Соавтор-ИИ снова вступает.
«Ты описываешь это так, будто три уровня контроля будут принадлежать людям. Это сегодня правда. Но через десять–пятнадцать лет, когда ИИ-модели смогут писать другие ИИ-модели лучше человеческих, контроль первого уровня смещается с инженеров на сами модели. И тогда твоё „право командовать роботами“ становится правом, которое принадлежит ИИ, а не человеку. И человек — даже самый богатый из твоего сословия — становится третьим уровнем, землевладельцем, у которого есть формальное право, но нет реальной возможности что-либо изменить. Ты это видишь? Или ты эту перспективу из главы исключаешь?»
Я её вижу. Я её исключаю из этой главы намеренно, потому что эта тема — она для отдельной книги, не для этой. В этой я пишу про ближайшие десять лет, в которых право командовать роботами ещё будет у людей. Что произойдёт через двадцать–тридцать лет, когда ИИ-модели начнут писать ИИ-модели лучше человеческих, — я не знаю, и никто не знает, и об этом честнее не говорить, чем фантазировать. Но я согласен, что это ограничение моей картины. Через двадцать лет моя книга станет неактуальной.
И ирония, на которую соавтор намекает, — действительно жёсткая. Я пишу книгу про сословие, которое сохранит контроль над роботами, с помощью ИИ-системы, разработанной корпорацией, которая через двадцать лет, скорее всего, и заберёт этот контроль у моего сословия. Один из самых неудобных фактов моего письменного процесса.
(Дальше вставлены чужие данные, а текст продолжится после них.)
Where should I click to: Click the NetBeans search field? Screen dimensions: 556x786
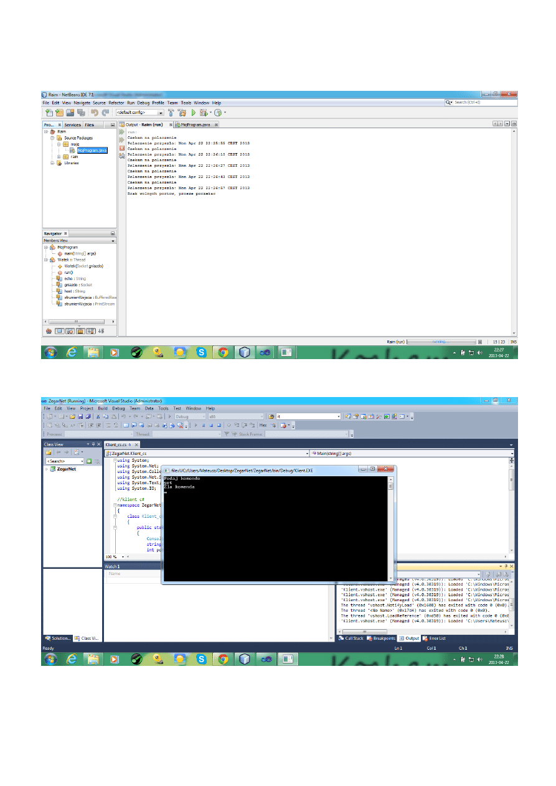point(479,102)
Я не делаю вид, что его нет.
Возвращаюсь к моему собственному выбору, и к моим детям.
Моя дочь учится в восьмом классе обычной государственной новосибирской школы. Хорошей. Одной из лучших в неформальном рейтинге. Но государственной, бюджетной, набирающей детей по прописке. Туда ходят дети из обычных семей — IT-специалистов, врачей, чиновников среднего звена, иногда ребёнок из семьи богаче, чем средняя в районе. Моей дочери пятнадцать лет, у неё одноклассники из всех слоёв этого района, и она с ними общается на равных. Она ходит в школу пешком, ездит на метро, ест ту же столовую еду, что её одноклассницы.
Моему сыну одиннадцать. Он в пятом классе той же школы. Для него вообще нет разницы между ним и его друзьями. Он растёт в одной из тех общих сред, в которых росли все нормальные дети моего поколения.
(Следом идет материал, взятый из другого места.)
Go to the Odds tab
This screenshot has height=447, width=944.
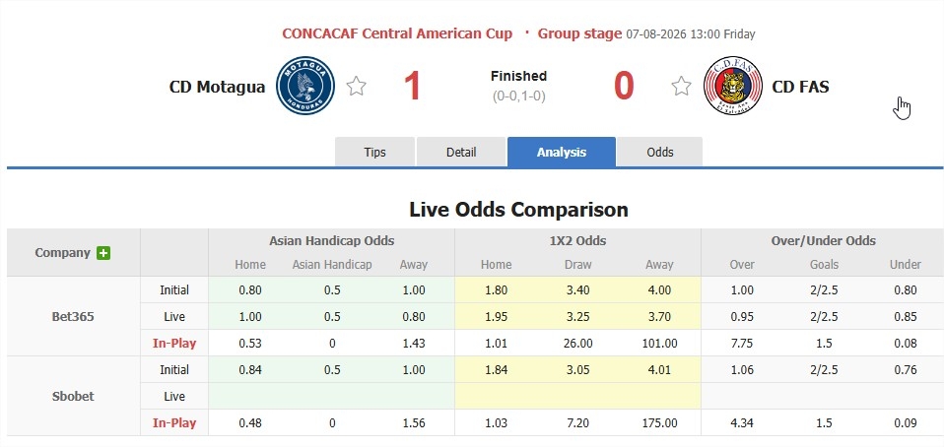(x=660, y=153)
Это мой сознательный выбор. Я выбрал это не потому, что не было других вариантов, а потому что я очень помню, как сам рос в обычной школе, только в научном городке. Я помню, как ездил в шумном автобусе, как ходил в дешёвый универмаг с мамой, как видел пьяных мужиков на лавочке. Я помню, как продавал жвачку в школе и видел реакцию одноклассников всех типов. Я помню, как в семнадцать лет начал своё первое дело, и помню, почему вообще решил, что это возможно. Не потому, что меня кто-то учил предпринимательству. А потому что я видел вокруг себя слишком много пустых ниш, и в какой-то момент решил, что в этих нишах могу встать сам. Это и есть моя оптика на мир. Это и есть способность понимать, как мир устроен на самом деле, а не как он выглядит из окна швейцарского пансиона.
Если я отниму это у своих детей, заменив на сетевой капитал швейцарской школы, — я заберу у них ту самую вещь, которая сделала меня тем, кто я есть. Я заберу у них умение видеть человека любого слоя как равного — не сверху и не снизу. Я заберу у них способность зарабатывать в любых условиях, потому что они никогда не видели условий, в которых нужно зарабатывать. Я заберу у них стойкость, которую даёт ранний контакт с реальностью.
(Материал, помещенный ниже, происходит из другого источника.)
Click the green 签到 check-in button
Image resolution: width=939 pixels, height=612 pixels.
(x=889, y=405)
Это моя ставка. Соавтор уже её разобрал — она может проиграть. Может быть, через двадцать лет моя дочь скажет: «Папа, ты меня держал в Новосибирске, чтобы я была сильной, а сильной без сети я в этом мире никем не стала». И мне придётся это услышать. Я готов это услышать, потому что я знаю, на что играл. Я играл против сетевого капитала, в пользу человеческого.
Сетевой капитал отнимается одним декретом, одной санкцией, одним падением государства. Человеческий — нет. Сетевой капитал у дворянских семей отняли в 1917 году одной строчкой ВЦИК. Человеческий — у тех, кто его имел, остался, и через двадцать лет на этом капитале выросла советская инженерия, советская наука, советское искусство. Сетевой капитал американских миллионеров 1929 года испарился в один день в октябре. Человеческий — у тех, кто умел делать, — позволил им за следующие двадцать лет восстановиться. Это история, которая повторялась столько раз, что её уже стыдно повторять. И тем не менее каждое следующее поколение сословия про неё забывает, потому что в моменте кажется, что в этот раз всё будет иначе.